O dia 24 de março de 2026 ficará inscrito, com letras grandes, na história da saúde em Cabo Verde. A realização, com sucesso, do primeiro transplante renal no Hospital Universitário Agostinho Neto, na Cidade da Praia, é mais do que um marco médico: é a prova inequívoca de que o nosso País está a dar passos firmes rumo à autonomia e à excelência nos cuidados de saúde. Parabéns, Cabo Verde!
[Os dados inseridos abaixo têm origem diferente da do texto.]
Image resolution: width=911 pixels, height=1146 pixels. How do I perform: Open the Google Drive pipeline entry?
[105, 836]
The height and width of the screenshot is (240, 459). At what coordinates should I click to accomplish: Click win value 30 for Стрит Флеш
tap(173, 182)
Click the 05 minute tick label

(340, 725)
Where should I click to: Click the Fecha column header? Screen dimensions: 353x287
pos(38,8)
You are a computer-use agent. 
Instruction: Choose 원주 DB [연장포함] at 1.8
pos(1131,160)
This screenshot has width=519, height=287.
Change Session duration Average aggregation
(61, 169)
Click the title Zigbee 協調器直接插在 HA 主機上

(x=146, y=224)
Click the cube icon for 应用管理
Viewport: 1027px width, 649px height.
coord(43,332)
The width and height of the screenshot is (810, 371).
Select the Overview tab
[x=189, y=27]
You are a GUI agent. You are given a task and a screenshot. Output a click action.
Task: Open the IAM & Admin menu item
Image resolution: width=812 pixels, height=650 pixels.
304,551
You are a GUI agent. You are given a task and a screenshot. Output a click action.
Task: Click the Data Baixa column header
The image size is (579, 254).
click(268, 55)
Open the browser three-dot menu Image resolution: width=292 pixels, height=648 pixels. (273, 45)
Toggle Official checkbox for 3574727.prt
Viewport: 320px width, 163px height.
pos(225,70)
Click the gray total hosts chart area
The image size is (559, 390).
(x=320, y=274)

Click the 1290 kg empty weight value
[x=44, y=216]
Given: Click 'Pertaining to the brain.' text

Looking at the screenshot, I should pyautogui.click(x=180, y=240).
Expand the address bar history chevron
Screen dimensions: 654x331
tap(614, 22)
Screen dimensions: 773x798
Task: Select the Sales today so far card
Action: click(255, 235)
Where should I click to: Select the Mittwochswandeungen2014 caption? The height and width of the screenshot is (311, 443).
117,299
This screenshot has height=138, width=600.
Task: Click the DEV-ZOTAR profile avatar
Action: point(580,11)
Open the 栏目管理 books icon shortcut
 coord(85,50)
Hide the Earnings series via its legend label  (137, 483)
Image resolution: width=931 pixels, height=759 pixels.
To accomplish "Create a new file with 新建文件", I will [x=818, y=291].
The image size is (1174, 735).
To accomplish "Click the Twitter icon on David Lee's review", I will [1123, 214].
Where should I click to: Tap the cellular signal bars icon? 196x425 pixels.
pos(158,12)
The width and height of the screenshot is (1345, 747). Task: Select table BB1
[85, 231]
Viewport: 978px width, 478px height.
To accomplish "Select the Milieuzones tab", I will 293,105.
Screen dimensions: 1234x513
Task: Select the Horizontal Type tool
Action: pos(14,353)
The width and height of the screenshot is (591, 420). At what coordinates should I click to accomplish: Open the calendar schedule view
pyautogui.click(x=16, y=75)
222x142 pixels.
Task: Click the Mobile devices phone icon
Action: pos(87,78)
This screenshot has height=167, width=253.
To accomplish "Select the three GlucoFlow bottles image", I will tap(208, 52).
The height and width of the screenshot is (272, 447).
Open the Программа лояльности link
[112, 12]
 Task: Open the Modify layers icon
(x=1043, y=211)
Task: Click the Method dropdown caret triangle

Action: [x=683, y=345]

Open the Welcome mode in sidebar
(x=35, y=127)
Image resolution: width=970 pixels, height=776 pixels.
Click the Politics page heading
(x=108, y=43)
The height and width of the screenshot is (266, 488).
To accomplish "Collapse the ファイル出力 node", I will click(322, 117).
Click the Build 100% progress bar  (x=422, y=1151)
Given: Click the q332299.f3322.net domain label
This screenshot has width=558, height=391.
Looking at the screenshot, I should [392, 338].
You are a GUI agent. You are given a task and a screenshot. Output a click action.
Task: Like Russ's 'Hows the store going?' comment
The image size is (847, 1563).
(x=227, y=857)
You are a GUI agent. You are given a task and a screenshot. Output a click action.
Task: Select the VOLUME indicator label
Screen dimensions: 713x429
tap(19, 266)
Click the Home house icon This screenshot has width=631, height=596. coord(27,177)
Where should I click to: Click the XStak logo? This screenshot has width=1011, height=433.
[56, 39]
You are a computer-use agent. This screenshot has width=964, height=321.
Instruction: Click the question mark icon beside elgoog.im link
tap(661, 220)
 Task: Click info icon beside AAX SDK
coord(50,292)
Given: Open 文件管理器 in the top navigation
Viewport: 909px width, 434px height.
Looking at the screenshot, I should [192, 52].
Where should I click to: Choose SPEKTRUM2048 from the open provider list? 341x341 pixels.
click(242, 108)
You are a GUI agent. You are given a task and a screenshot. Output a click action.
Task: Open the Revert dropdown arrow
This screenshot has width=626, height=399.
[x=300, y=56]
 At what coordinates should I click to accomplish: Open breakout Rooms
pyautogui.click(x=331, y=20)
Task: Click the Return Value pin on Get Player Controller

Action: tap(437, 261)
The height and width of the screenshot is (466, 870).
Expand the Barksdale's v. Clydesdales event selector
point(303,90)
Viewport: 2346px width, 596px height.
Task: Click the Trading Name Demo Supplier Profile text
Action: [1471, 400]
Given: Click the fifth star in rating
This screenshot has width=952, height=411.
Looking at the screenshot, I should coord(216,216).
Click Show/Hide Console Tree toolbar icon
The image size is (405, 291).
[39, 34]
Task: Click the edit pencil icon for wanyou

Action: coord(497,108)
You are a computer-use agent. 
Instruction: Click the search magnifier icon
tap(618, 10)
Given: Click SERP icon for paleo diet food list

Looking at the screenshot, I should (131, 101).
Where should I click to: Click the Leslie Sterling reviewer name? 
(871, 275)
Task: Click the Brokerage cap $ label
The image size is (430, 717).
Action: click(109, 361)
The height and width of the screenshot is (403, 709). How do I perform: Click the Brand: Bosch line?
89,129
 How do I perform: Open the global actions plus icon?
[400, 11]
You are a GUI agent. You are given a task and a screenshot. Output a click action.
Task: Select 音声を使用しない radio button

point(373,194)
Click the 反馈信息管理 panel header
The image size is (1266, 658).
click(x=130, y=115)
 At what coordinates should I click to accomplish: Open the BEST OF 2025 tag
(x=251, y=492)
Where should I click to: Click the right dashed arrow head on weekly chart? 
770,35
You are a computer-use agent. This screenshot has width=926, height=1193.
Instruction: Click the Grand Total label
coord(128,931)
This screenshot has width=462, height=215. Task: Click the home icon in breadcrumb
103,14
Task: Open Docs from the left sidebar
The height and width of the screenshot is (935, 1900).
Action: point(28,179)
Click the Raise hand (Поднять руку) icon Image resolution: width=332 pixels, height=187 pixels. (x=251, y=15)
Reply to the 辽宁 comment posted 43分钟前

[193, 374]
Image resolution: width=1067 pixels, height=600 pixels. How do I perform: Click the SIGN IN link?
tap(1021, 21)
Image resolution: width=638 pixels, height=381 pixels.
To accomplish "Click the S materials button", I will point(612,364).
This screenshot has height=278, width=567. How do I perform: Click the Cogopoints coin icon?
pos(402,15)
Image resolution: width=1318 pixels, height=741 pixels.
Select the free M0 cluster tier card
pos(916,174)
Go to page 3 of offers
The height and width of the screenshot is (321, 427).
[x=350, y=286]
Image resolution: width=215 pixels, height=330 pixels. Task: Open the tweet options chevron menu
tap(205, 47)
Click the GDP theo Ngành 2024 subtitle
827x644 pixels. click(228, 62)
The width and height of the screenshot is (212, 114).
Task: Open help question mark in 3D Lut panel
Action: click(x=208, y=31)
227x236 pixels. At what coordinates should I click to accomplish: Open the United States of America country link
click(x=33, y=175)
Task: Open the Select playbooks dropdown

Durante anos, a insuficiência renal significou, para muitos pacientes Cabo-verdianos, uma vida limitada à hemodiálise ou marcada pela incerteza das evacuações médicas para o exterior. Ontem, porém, abriu-se uma nova página, uma página escrita com ciência, coragem e, acima de tudo, com visão estratégica.
Este feito notável não pode ser dissociado da cooperação exemplar entre Cabo Verde e Portugal. A parceria com equipas médicas Portuguesas demonstra como a solidariedade entre nações pode produzir resultados concretos e transformadores. Mais do que uma intervenção cirúrgica bem-sucedida, este transplante representa transferência de conhecimento, capacitação técnica e esperança renovada para o nosso País.
É igualmente justo destacar, com particular reconhecimento, a liderança do médico António Norton de Matos que, aos 77 anos, esteve na linha da frente deste processo histórico. A sua dedicação, experiência e compromisso com a medicina são inspiradores e simbolizam o mais elevado espírito de missão ao serviço da vida humana.
Mas este é, sobretudo, um triunfo coletivo. Dos médicos Cabo-verdianos aos enfermeiros, técnicos, gestores hospitalares e ao próprio Governo, todos, cada um à sua dimensão, contribuíram para que este momento se tornasse possível. O sistema nacional de saúde demonstrou capacidade, resiliência e ambição.
Com este feito, Cabo Verde está de parabéns. Este primeiro transplante renal não representa um ponto de chegada, mas o início de um caminho que deve ser consolidado com investimento, formação contínua e confiança nas competências nacionais. Porque quando um País consegue salvar vidas com os seus próprios meios, conquista muito mais do que capacidade técnica: conquista dignidade, esperança e futuro.